When she was a child, Oyuna’s foot was crushed beneath a horse. Her parents try to keep her indoors where she’ll be safe, but living on the Mongolian steppes, Oyuna wants to be outdoors and on the back of a horse. After sneaking away to ride a horse too many times, her parents finally give in and let Oyuna ride freely.
In the city of Karakorum, where her father intends to find a husband for Oyuna and promises to buy her a horse of her own, Oyuna thinks she hears someone calling for help as she looks upon the horses for sale. All she sees, however, is horses. One horse in particular, a white mare past her prime, draws Oyuna’s attention. The mare has an injured leg and Oyuna could swear that she heard the horse say, “Help me get away from here.” Oyuna wants a horse she can ride to win a famous race but is unable to forget the mare. She asks her father to purchase the mare for her and later names it Bayan.
“Oyuna, my grandchild,” Echenkorlo continued, “many years ago the horse crushed your leg. ‘Bad luck,’ people say. And they pity you. But I say this brought to you good luck. I say that the horse claimed you as its own. That by crushing your leg it freed you from the ground and invited you upon its back to travel the wind. It is no surprise, then, that the white mare spoke to you.”

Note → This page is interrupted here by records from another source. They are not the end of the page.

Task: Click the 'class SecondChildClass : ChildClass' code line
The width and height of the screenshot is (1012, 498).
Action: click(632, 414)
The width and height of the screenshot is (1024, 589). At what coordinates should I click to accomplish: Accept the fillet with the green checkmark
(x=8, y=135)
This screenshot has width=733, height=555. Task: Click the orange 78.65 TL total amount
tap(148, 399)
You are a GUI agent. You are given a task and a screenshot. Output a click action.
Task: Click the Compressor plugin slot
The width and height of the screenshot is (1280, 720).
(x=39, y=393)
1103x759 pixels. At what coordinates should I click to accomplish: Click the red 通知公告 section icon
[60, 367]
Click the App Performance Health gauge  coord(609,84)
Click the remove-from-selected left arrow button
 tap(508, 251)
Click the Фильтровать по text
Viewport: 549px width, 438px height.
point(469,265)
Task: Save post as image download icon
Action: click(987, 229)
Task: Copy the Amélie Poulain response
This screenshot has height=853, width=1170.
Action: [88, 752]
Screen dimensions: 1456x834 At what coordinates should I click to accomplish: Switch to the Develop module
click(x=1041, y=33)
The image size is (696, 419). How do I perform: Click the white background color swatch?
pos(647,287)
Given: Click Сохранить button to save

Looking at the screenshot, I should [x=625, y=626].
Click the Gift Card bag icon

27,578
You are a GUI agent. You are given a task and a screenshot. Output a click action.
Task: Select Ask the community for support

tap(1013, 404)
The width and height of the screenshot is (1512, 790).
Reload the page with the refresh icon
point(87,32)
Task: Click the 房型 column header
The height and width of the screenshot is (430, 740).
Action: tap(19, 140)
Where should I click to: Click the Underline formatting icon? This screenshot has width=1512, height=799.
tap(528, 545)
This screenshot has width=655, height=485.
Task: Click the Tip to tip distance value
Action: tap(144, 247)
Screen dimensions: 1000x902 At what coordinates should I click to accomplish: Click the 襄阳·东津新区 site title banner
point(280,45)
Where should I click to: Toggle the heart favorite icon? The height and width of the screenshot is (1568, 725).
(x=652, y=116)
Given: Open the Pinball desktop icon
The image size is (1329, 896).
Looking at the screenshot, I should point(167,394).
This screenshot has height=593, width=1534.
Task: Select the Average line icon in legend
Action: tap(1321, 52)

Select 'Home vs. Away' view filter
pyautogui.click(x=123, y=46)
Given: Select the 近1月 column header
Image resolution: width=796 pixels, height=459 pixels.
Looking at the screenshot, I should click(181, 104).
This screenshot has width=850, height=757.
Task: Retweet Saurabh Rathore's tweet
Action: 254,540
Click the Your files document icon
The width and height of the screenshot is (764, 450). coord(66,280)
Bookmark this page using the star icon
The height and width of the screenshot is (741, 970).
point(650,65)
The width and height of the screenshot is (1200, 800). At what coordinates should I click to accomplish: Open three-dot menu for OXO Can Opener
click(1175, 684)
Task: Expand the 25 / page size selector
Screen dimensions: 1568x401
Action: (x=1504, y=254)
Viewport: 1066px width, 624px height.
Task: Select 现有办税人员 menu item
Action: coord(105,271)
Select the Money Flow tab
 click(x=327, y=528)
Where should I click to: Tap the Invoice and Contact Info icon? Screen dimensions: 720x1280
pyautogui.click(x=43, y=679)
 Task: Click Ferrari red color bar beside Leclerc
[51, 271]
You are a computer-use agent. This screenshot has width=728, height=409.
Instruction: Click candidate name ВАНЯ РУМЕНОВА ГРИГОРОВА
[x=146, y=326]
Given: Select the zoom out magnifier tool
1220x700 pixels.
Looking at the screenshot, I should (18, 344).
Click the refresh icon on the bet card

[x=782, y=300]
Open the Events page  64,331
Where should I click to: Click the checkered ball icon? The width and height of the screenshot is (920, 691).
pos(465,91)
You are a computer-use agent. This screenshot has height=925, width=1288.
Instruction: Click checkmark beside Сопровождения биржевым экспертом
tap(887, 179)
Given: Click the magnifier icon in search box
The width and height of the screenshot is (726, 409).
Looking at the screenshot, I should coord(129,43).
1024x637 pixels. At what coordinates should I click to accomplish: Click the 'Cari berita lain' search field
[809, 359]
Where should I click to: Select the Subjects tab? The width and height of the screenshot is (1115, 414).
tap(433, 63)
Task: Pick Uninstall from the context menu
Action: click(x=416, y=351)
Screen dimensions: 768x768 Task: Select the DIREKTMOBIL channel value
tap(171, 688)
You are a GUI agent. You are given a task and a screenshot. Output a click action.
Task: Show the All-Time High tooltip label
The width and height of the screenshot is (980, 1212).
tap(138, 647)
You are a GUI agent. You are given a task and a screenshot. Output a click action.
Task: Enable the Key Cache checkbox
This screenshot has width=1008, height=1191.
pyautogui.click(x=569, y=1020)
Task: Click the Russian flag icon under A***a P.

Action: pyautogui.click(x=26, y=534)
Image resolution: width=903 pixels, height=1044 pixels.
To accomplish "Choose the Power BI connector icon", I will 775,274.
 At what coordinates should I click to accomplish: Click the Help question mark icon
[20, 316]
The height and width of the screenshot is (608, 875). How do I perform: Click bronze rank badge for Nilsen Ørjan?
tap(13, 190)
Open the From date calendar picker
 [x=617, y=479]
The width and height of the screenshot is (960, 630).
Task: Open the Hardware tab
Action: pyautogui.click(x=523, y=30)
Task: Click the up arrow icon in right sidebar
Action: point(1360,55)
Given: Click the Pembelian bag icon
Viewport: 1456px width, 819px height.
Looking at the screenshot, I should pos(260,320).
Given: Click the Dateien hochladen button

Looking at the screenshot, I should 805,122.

When the soldiers of Kublai Khan’s army thunder into her ail to collect horses and conscript new soldiers, Oyuna is horrified to see them take her beloved Bayan. Not wanting to be separated from her horse, Oyuna cuts her hair, pretends to be a boy, and takes the place of her stepbrother with the army. Oyuna and the troop spend miserable days riding the steppes, seemingly dogged by bad omens. When her secret is discovered and one of the Khan’s arrow riders arrives with injuries to himself and his horse, the commander of the troop sees this as an opportunity to get rid of Oyuna. He gives Oyuna the two leather bags the arrow rider was transporting and a paiza, a token of safe travel, sending Oyuna on a journey that ultimately takes her to the Khan’s city of Khanbaliq.
I first picked up Diane Lee Wilson’s I Rode a Horse of Milk White Jade four years ago because of its evocative title (note to authors: titles do matter). I’m not a horse person, but “milk white jade”? So I picked up the book, and once I saw it was historical fiction set in Mongolia, I had to read it. And I wasn’t disappointed at all. The book’s title is indicative of the lyricism of Wilson’s writing. The narrative is framed by, and with occasional interludes of, a grandmother telling her granddaughter a story, so the book itself has the cadence and rhythm of an oral tale. If you’re anxiously awaiting Shannon Hale’s Book of a Thousand Days, why not try I Rode a Horse of Milk White Jade in the meantime?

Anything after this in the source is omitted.